■ Aim of the exercise:
Please show every line from the entries that carries the word "computer".

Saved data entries
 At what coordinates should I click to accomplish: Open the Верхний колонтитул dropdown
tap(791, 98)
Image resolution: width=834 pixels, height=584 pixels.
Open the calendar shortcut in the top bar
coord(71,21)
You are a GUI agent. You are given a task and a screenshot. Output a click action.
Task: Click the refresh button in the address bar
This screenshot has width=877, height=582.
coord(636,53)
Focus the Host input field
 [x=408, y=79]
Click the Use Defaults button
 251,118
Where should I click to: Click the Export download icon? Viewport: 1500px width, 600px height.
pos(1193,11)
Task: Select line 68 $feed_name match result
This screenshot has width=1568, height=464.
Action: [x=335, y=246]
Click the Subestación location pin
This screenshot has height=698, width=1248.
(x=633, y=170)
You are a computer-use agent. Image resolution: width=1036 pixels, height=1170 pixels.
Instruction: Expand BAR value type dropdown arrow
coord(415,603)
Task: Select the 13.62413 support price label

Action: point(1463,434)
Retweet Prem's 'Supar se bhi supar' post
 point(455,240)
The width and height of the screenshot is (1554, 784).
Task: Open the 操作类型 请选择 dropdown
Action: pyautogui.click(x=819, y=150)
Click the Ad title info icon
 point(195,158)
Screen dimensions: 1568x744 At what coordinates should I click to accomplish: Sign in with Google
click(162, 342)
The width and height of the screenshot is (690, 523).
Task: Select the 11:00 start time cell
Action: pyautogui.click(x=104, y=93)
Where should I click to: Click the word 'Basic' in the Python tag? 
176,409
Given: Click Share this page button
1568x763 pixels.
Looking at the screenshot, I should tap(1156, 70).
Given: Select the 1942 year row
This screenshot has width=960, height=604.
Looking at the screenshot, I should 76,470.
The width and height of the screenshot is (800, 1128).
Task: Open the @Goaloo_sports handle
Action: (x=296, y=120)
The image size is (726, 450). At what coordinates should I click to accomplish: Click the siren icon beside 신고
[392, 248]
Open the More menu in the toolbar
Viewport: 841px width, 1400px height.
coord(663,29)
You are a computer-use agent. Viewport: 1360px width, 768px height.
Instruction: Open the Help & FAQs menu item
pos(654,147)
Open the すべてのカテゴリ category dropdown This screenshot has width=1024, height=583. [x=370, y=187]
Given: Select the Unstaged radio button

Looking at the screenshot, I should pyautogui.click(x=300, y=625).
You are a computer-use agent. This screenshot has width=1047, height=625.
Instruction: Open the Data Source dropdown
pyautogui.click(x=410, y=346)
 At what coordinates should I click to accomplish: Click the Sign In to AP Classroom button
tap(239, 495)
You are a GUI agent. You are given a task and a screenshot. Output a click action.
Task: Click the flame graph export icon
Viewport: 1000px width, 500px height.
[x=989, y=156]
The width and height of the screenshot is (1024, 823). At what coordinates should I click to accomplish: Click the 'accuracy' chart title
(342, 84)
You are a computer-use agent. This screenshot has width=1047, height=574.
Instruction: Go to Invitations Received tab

■ Your response:
You are a computer-use agent. Image resolution: width=1036 pixels, height=1170 pixels.
You are a computer-use agent. Viewport: 1360px width, 768px height.
You are a computer-use agent. This screenshot has width=1047, height=625.
You are a computer-use agent. This screenshot has width=1047, height=574.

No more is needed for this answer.